Goal of the exercise: Search the data for the string "sidebar" and copy each line where it turns up.

----

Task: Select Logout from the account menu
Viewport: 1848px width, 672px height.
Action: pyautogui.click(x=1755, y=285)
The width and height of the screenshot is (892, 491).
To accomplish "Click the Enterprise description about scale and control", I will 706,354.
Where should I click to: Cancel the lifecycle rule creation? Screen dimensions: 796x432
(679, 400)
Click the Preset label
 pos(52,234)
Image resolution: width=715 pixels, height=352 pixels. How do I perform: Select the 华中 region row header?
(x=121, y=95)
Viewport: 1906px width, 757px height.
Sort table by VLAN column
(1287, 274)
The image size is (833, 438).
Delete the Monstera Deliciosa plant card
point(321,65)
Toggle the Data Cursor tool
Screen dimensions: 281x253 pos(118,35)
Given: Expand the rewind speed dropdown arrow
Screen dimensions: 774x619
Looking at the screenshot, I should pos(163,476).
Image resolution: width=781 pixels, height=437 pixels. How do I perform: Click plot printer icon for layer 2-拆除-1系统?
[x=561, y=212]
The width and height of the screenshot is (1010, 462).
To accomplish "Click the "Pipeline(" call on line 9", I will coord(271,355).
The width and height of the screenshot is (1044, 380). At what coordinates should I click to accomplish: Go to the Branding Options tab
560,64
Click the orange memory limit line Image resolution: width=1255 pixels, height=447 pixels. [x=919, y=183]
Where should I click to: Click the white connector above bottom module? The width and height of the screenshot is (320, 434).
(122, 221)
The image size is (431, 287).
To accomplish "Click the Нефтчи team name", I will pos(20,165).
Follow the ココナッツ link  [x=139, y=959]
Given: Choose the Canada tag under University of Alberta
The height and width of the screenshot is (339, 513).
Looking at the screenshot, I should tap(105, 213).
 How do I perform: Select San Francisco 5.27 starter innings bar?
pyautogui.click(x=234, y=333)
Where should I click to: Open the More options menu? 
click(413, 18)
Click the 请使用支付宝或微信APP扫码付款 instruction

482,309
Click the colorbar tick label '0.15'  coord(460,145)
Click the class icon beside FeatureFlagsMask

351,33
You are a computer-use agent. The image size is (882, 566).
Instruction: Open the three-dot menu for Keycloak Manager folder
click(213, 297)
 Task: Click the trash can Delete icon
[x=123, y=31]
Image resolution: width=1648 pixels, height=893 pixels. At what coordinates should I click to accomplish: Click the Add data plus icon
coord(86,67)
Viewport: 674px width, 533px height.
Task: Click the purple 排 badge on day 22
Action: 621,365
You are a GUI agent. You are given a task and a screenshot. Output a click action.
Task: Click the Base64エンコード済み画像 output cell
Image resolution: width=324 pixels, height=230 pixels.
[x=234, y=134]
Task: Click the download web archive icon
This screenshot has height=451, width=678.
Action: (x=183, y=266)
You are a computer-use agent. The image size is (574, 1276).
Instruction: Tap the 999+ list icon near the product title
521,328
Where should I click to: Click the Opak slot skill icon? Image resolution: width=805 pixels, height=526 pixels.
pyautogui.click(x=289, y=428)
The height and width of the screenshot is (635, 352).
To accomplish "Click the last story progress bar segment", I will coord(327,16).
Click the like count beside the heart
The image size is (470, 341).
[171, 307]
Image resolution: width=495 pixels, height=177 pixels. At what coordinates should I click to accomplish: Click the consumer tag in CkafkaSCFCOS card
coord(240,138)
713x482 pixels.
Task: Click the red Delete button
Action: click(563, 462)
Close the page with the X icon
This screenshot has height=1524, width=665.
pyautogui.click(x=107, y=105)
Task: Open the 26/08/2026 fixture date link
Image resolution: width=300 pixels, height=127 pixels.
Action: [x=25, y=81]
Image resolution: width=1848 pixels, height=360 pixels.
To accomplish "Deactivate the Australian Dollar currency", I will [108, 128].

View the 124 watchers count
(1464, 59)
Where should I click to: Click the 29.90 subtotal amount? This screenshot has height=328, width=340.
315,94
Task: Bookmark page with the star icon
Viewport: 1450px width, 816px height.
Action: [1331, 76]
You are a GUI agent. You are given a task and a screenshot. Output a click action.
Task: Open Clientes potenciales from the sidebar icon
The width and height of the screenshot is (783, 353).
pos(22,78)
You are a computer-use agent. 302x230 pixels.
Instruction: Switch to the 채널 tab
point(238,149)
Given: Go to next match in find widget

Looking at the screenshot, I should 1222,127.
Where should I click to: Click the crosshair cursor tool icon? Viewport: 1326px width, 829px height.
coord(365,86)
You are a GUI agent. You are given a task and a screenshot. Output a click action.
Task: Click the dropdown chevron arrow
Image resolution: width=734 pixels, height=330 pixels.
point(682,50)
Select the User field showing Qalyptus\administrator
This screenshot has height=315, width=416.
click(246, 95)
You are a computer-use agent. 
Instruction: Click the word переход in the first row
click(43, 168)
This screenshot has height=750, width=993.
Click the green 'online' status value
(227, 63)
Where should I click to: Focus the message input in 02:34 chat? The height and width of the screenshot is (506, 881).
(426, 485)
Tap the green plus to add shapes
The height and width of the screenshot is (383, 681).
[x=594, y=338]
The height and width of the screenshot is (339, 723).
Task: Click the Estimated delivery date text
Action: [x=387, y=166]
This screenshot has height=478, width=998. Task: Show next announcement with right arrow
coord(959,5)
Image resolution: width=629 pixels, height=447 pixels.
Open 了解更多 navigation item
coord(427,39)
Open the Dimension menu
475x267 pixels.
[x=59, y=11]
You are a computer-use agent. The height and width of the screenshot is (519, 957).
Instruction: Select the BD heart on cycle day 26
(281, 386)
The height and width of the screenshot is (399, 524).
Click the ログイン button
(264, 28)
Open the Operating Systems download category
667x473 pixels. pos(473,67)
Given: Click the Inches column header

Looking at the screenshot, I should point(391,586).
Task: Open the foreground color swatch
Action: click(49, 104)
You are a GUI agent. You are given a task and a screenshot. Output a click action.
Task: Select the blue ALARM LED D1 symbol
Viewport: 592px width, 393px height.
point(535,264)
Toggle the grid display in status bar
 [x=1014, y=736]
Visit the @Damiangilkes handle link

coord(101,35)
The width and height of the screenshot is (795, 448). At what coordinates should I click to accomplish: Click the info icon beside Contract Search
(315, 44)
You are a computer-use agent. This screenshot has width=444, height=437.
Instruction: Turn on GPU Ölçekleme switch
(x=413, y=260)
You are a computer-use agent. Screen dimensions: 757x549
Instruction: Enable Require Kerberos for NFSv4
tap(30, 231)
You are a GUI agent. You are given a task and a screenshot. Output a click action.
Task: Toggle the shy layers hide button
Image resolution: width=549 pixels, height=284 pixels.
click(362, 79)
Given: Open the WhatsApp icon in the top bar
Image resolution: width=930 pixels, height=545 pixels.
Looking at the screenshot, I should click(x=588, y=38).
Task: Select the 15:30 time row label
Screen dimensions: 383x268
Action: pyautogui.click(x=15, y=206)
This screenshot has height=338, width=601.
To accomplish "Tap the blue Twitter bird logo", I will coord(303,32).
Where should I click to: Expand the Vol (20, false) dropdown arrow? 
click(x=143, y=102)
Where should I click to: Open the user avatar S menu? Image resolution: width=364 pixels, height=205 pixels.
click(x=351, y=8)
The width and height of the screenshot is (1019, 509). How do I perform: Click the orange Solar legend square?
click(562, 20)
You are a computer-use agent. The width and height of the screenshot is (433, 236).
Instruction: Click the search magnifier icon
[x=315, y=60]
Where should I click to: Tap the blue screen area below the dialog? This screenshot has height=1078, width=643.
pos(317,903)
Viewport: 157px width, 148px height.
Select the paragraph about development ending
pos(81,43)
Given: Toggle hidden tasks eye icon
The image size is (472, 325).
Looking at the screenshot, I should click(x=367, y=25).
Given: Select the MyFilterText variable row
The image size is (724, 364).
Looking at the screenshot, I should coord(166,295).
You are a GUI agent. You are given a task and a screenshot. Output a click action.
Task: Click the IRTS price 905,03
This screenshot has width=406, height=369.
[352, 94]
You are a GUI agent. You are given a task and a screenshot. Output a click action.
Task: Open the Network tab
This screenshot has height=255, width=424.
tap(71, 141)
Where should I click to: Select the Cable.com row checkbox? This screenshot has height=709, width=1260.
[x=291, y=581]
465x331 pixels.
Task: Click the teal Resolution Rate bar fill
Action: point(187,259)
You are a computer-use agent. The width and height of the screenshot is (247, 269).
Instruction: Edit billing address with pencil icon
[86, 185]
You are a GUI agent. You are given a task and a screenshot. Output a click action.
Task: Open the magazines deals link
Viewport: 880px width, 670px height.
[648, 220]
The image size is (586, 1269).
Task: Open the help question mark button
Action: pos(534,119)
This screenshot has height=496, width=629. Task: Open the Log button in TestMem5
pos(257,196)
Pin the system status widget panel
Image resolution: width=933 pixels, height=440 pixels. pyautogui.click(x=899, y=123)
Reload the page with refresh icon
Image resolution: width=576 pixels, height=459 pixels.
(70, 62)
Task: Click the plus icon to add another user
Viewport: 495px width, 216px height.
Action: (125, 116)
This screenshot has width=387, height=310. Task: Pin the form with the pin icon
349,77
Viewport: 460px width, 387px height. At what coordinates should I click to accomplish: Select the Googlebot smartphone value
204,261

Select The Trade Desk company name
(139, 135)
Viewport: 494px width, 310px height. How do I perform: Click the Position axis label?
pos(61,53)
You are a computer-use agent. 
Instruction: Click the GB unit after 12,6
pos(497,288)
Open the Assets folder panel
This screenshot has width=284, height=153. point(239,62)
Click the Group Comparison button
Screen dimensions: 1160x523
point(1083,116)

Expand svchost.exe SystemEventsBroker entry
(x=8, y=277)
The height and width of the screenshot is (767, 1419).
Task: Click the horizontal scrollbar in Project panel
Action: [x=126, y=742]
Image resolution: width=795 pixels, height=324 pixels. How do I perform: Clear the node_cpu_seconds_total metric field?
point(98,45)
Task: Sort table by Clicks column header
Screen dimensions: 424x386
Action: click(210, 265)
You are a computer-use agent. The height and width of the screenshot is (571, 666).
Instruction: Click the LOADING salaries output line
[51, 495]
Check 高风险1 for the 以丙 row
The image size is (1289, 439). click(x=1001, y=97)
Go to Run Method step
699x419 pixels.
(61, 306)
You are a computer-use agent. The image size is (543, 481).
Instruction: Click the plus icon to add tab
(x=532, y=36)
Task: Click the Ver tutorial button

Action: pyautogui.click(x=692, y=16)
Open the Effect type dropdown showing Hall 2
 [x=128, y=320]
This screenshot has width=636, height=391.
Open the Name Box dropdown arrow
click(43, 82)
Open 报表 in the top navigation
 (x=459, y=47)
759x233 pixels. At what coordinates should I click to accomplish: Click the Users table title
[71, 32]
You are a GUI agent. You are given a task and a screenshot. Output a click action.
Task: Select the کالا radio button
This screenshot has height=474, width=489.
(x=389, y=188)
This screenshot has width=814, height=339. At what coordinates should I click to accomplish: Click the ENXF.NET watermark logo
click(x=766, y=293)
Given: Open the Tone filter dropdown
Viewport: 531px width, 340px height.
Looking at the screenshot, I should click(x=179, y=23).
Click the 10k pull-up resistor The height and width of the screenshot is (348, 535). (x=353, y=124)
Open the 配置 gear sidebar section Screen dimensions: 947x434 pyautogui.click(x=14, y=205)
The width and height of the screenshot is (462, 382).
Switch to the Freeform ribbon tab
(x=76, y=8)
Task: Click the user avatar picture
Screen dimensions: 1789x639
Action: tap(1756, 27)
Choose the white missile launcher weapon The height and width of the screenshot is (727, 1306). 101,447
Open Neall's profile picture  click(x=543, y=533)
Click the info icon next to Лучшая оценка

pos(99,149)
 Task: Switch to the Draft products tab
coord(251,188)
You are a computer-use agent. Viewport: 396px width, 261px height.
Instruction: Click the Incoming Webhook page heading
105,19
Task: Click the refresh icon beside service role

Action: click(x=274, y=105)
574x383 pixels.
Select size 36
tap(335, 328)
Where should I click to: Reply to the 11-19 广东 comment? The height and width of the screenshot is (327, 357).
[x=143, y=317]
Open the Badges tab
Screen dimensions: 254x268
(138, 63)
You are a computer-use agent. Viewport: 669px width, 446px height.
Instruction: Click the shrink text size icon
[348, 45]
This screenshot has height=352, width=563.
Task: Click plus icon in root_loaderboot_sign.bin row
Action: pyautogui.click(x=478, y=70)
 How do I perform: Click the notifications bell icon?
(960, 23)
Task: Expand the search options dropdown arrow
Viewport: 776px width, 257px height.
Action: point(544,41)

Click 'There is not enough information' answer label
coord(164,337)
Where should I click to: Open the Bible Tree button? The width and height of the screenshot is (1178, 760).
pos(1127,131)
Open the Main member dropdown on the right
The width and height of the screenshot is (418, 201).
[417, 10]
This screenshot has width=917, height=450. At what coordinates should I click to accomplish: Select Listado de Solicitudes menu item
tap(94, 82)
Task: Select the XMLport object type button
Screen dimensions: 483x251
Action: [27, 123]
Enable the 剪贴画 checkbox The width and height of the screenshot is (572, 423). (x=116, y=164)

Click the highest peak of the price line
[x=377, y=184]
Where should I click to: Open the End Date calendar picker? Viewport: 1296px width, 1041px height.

----

Result for this task:
Task: Open Clientes potenciales from the sidebar icon
Open the 配置 gear sidebar section Screen dimensions: 947x434 pyautogui.click(x=14, y=205)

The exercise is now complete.